====== Material supplied

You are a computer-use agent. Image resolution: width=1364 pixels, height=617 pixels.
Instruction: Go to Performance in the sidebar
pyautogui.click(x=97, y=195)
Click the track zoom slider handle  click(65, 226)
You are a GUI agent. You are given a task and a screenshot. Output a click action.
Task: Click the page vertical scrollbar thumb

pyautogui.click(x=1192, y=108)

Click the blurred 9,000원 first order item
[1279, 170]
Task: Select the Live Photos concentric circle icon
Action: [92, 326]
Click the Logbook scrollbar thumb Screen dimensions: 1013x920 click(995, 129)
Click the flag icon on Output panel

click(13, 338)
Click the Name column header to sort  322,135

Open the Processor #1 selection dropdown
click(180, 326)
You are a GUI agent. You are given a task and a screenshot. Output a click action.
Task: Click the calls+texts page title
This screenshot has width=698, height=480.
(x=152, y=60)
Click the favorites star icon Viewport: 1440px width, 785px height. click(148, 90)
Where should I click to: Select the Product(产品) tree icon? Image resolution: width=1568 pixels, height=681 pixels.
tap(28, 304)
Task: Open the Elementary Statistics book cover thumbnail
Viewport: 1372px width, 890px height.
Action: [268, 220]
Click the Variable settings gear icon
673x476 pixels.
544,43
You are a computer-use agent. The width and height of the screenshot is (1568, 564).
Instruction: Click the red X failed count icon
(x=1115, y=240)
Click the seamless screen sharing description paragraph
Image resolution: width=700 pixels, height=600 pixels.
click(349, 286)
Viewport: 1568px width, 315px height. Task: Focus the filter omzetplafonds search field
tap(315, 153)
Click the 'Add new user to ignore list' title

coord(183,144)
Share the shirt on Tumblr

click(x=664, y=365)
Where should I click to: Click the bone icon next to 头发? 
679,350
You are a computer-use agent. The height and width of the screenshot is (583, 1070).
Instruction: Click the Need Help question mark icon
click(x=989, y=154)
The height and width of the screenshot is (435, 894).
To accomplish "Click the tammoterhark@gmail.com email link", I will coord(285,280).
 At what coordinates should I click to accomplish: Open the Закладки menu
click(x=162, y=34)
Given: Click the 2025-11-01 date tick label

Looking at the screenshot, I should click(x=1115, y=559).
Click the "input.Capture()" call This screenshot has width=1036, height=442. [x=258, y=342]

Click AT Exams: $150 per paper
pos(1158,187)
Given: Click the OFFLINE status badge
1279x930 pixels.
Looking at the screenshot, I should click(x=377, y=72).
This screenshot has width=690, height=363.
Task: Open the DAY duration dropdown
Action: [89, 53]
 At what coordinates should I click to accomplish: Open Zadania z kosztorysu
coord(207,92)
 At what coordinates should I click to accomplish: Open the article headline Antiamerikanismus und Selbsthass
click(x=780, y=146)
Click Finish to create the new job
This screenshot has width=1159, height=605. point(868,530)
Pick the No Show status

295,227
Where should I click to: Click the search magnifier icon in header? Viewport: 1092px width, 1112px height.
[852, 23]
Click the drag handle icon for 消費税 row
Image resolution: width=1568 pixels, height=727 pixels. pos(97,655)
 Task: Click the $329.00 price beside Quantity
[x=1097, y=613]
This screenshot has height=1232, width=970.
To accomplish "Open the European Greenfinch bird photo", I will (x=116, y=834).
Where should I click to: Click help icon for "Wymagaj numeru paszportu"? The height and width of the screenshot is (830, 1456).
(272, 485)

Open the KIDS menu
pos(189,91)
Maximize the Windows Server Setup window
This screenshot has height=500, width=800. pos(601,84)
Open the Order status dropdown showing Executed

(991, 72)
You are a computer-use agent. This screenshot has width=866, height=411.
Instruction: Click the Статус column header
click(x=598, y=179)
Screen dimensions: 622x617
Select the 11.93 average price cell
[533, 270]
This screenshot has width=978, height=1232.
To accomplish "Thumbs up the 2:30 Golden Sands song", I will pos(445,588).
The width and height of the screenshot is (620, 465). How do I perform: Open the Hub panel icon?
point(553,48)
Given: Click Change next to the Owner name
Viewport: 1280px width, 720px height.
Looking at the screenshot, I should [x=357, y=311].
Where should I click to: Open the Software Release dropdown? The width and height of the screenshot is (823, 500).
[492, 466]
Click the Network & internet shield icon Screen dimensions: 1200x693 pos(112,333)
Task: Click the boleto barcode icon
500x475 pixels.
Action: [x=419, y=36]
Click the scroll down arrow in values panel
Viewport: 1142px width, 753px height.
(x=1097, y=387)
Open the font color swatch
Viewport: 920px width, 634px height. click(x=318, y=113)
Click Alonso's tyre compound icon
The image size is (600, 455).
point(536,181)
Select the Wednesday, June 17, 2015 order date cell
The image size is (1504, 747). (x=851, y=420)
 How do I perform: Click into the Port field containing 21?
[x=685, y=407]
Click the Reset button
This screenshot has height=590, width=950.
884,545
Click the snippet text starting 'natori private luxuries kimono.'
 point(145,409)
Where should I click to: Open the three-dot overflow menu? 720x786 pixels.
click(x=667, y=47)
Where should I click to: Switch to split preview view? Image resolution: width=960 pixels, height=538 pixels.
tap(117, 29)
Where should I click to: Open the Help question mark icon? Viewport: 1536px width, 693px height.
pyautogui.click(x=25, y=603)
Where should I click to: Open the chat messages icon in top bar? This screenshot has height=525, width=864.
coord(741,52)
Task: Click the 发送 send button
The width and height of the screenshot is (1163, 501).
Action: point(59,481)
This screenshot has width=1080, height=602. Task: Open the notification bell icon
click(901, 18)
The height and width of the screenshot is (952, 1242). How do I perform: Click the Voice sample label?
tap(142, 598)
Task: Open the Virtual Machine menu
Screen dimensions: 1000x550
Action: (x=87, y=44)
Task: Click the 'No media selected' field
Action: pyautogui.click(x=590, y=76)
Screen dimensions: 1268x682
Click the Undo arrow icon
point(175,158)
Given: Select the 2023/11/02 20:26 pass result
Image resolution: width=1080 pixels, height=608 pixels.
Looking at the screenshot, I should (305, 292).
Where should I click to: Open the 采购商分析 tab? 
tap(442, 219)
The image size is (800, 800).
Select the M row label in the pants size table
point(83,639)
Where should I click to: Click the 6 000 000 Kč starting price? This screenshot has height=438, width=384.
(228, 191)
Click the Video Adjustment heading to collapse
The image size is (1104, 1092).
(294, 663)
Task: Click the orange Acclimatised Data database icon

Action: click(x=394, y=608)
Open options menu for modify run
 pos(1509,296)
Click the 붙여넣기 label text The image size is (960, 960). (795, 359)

============

Directions –
Every line from the data above that contains "button" must appear in the answer.

Answer to the exercise –
Click the Reset button
Task: Click the 发送 send button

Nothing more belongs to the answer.